Sumário (elaborado pela relatora – artigo 663º, n.º 7 do Cód. Proc. Civil).
Recorrente:AA
Recorrido 1:ADMINISTRAÇÃO REGIONAL DE SAÚDE DO NORTE, I.P
Votação:Unanimidade
Meio Processual:Acção Administrativa Especial para Impugnação de Normas (CPTA) - Recurso Jurisdicional
Decisão:Negar provimento ao recurso
Aditamento:
Parecer Ministério Publico:Não foi emitido parecer.
1
Decisão Texto Integral:Acordam, em conferência, os juízes desembargadores da Secção Administrativa do Tribunal Central Administrativo:
I. RELATÓRIO
1.1. AA, residente na Rua ..., moveu a presente ação administrativa contra a ADMINISTRAÇÃO REGIONAL DE SAÚDE DO NORTE, I.P., com sede na Rua de ...., na qual formulou os seguintes pedidos: “Nestes termos e nos mais de direito, recebida a petição, ordenada e feita as citações e observados os ulteriores trâmites, deve: A) ser anulada a decisão que está subjacente à notificação feita à Autora em 02-03-2021 e que a Ré melhor identificará e juntará aos autos; /B) reconhecer-se que a Autora tinha direito a ver contabilizados os pontos atribuídos pelo seu desempenho entre 2005 e 2016, num total de 15 pontos e, consequentemente, a ser posicionada na 2ª posição remuneratória da categoria de enfermeira, com efeitos a partir de 1 de janeiro de 2018;/C)reconhecer-se que os pontos sobrantes não utilizados na alteração de posicionamento referida na alínea anterior, num total de cinco, devem ser mantidos e considerados em futura alteração de posicionamento remuneratório da Autora./D)condenar-se a Ré a pagar à Autora todos os créditos salariais resultantes da diferença entre as remunerações ou suplementos pagos a partir de janeiro de 2018 e as remunerações ou suplementos que eram efetivamente devidos a partir daquela data tendo em conta o posicionamento remuneratório referido em B), acrescidos de juros moratórios à taxa de 4%, contados desde a data de vencimento de cada prestação devida até efetivo e integral pagamento.»

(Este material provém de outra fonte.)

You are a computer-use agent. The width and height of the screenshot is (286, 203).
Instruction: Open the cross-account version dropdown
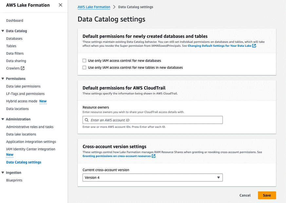coord(153,178)
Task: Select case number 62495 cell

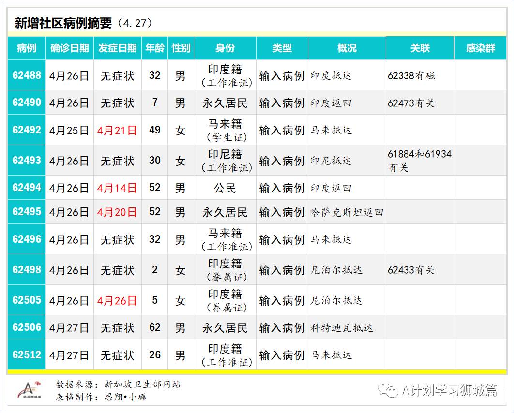Action: click(x=27, y=212)
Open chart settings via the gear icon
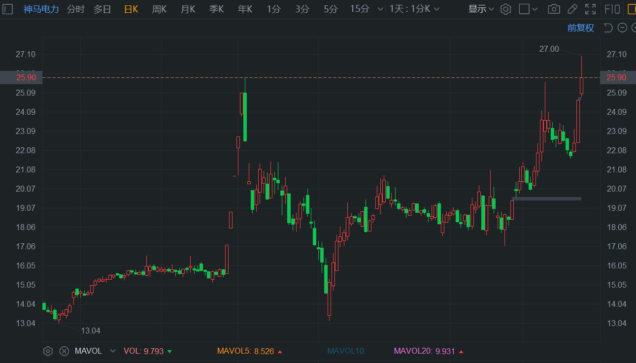 [505, 8]
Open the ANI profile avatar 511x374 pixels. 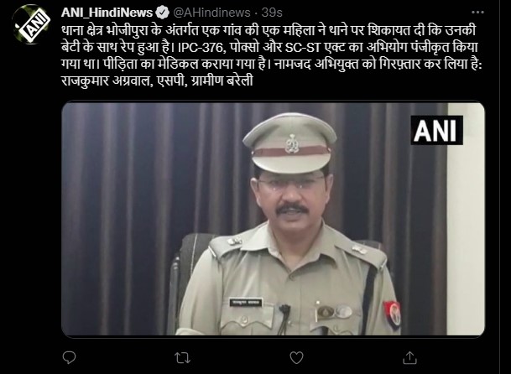click(31, 24)
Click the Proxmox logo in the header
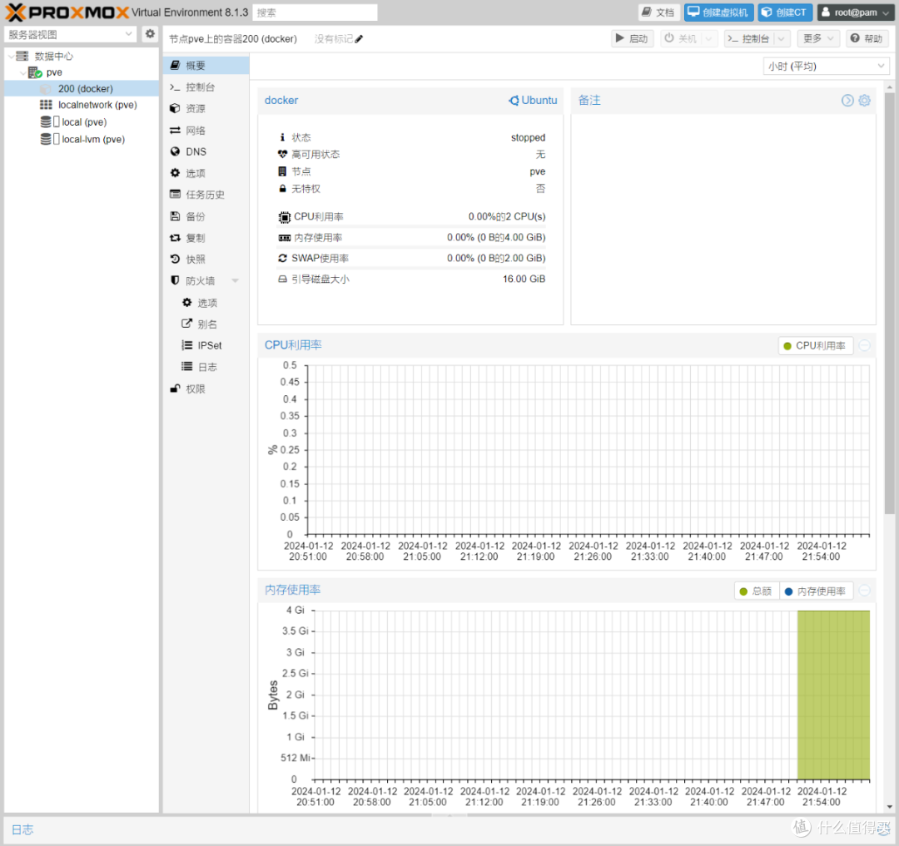The height and width of the screenshot is (846, 899). (x=62, y=12)
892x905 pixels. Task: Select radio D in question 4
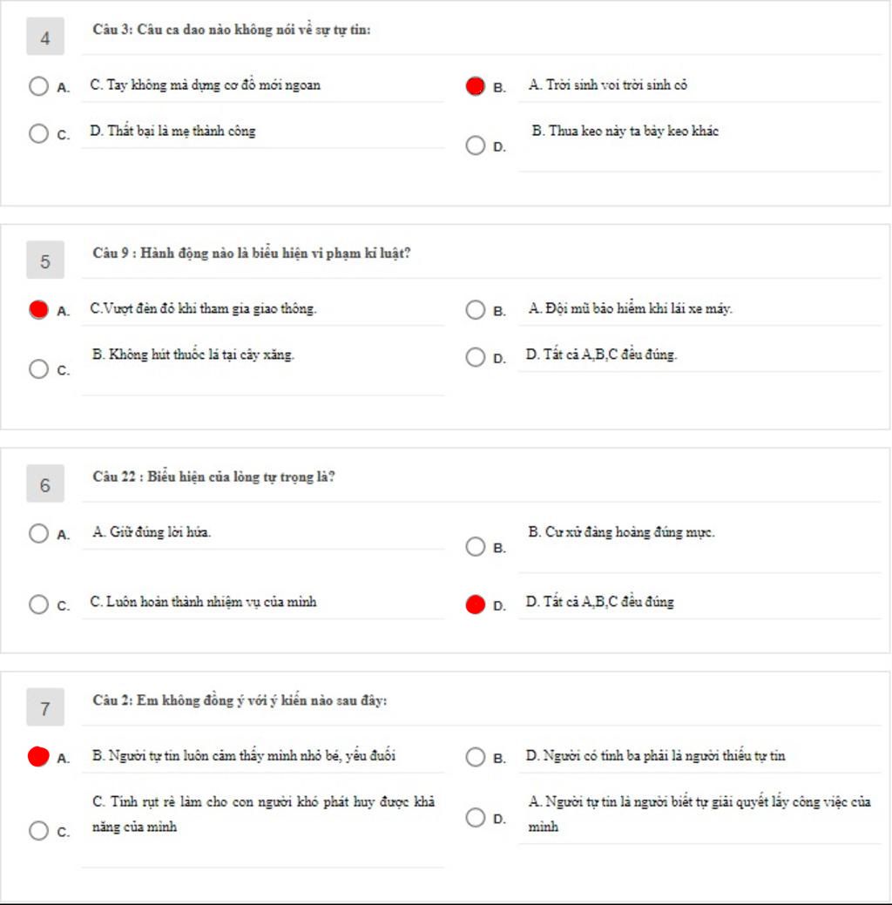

Para tanto, alega, em síntese, que é enfermeira e que no período compreendido entre 01/09/2004 e a data em que celebrou contrato de trabalho por tempo indeterminado com a Ré - 31/12/2013 - exerceu funções no Centro de Saúde de Paredes e Rebordosa, em regime de contrato de trabalho a termo certo.
Desde o início do seu vínculo nunca progrediu na carreira, nem através de promoção nem através de alteração de posicionamento remuneratório, permanecendo sempre na primeira posição/escalão remuneratório a que corresponde atualmente a remuneração base mensal de €1.205,08, nível 15 da tabela remuneratória única.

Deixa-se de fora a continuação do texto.